In Chicago (more accurately Wheaton) we rode the loop in Waterfall Glen, a nice short ride hills. I was glad to get some hills in.They’ll help prep for the century at the end of the month. On the way home we rode the B & O rail trail and the Ohio River Greenway in Louisville. I’ll write separate posts about those in more detail. It was certainly worthwhile to take the bikes. They provided a nice break from the driving and, while we didn’t get in enough exercise to call it training, at least it wasn’t a total break in training either.

I fell on the Greenway in Louisville. I was going near 0 mph, so the only problem was the road rash, or so I thought. Russ put the chain back on for me, and since the bike was working, I didn’t think to check anything out.

It was the ride after next, back at home when (according to the shop guy) the bent derailleur, hanger apparently turned everything in the vicinity into a crumpled mass. I was planning a “push it as hard as you can” ride, but ended up walking it to the car holding the back end in the air because the tire wouldn’t roll. I was near the bike shop and drove over to see if they still required appointments. No appointments or even masks required anymore. The shop had a lot more bikes than last year, mostly children’s bikes though, and parts are still way limited. Unless I found the right chain on the internet, it would be September before I was riding again. Late September was when they were expecting the right chain to be in stock.

I felt beauty of a back up bike intensely, not just in times like these. Even under more normal conditions, getting back on the road isn’t always immediate. It took away all of the fear that having two different type bikes for the project could be seen as extravagant. I had been thinking of it primarily for the ability to keep up the schedule physically by alternating between the recumbent and the standard bikes, but the ability to keep going mechanically is equally important.

Russ found the chain and it is ordered. With the century in 3 weeks and the build up to project level rides I’m looking hard at the old hybrid now. It wasn’t riding quite right last time I was on it. I loaned it to someone. I think that is what happened to it, but I don’t know what it will take to get it right.
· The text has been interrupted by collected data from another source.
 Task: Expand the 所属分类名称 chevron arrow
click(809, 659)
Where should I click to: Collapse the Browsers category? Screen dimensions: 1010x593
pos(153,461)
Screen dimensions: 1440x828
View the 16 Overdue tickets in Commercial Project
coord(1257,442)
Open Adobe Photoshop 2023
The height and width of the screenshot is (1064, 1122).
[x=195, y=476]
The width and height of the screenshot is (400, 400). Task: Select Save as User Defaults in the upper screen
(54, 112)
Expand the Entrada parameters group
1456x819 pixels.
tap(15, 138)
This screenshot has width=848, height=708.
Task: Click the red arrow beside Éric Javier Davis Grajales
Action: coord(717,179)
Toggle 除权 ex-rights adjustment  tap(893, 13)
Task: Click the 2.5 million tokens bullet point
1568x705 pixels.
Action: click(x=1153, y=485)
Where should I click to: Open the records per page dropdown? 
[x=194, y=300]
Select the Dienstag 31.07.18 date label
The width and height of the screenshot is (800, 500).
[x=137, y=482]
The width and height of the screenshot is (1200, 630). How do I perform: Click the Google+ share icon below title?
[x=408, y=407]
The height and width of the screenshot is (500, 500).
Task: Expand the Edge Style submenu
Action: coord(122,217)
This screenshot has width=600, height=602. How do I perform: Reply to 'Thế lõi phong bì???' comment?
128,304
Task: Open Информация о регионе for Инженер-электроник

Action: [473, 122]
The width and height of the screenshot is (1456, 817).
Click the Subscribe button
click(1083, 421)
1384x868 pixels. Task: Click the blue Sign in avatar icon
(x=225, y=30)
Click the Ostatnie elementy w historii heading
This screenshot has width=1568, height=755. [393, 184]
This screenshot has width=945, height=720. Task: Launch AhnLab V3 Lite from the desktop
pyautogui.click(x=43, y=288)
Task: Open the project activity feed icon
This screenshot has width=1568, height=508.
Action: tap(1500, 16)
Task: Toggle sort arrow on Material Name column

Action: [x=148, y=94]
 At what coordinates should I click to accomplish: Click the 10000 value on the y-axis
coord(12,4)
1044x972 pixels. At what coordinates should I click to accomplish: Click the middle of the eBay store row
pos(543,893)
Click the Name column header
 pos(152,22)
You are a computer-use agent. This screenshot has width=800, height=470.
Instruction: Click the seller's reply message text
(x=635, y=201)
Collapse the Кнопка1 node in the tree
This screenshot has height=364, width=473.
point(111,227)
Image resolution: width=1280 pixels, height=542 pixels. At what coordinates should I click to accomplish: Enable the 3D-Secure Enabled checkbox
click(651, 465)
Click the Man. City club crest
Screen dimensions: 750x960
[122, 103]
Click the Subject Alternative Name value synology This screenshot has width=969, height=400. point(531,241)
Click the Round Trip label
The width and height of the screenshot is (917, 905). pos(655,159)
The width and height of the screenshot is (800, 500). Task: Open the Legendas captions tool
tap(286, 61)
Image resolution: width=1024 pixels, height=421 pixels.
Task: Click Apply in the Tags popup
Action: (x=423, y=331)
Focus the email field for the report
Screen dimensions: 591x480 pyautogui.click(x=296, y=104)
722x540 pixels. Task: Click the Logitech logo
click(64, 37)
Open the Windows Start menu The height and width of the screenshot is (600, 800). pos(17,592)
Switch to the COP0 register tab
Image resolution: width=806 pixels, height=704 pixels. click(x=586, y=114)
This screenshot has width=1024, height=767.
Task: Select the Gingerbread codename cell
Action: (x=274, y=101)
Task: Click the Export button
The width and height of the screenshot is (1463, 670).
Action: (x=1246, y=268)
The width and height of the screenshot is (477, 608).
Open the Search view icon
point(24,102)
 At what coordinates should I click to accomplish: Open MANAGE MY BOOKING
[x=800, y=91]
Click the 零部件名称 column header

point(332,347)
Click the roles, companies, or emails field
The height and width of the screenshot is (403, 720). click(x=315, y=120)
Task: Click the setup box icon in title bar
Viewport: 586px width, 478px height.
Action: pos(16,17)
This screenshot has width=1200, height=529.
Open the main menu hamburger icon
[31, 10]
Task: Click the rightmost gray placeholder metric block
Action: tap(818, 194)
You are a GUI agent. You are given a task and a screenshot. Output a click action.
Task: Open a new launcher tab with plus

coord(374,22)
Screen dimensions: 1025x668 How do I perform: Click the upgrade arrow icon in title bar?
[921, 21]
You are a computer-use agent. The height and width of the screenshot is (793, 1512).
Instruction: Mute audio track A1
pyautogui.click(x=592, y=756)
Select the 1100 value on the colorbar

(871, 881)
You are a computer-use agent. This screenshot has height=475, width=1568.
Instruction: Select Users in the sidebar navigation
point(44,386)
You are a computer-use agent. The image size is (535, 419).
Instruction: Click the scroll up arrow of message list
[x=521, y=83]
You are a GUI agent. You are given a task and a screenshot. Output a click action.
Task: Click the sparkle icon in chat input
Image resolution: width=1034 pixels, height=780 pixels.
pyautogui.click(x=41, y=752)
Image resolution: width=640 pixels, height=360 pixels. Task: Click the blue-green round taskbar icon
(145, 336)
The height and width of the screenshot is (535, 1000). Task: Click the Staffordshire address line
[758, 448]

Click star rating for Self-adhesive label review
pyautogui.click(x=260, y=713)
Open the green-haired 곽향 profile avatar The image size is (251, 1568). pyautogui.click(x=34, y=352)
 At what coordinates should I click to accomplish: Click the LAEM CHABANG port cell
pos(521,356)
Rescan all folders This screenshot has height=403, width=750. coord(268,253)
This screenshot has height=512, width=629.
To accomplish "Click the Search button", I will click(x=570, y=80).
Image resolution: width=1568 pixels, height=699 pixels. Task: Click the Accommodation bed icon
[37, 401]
We took the hybrid out yesterday. It is rideable by some standards, but I don’t know what is wrong, I think it is something in the steering or front wheel. The bike is a fairly simple machine, but I don’t know that much about it. If it were a car with a manual transmission and the clutch plate was slipping, I know what that feels like. If I had been the person riding it when it started to have the problem, I might have a guess.

My fear is that it’s something that will get worse if I continue to ride it, going from a less expensive repair to a more expensive repair, or even something that could cause me to have an accident. It could certainly do that through behaving slightly unpredictably, even it it doesn’t happen with a catastrophic failure.

The bike needed a seat post so we could mount a seat. Russ put the Brooks I haven’t been using on it, so we were at the shop yesterday to get the post, but didn’t want to ask someone to look at it until they could test ride it if needed. I’ll take it by for an assessment today, and the chain for the road bike should be in by the 11th. Riding isn’t cancelled, but it will be hard to ride as much as I’d like for a week or more.

The century is in 3 weeks. Unfortunately, a broken bike isn’t a good back-up. And the planned repairs on my primary bike are “just to get it back to the shape it was in”. That wasn’t delivered with a condescending tone, but it was clear that more repairs are on the way. The clarity of goal was to ride as much as possible throughout June while my schedule was more open, for both the project and the century. That’s still the goal. It’s just not going to look quite like I envisioned it.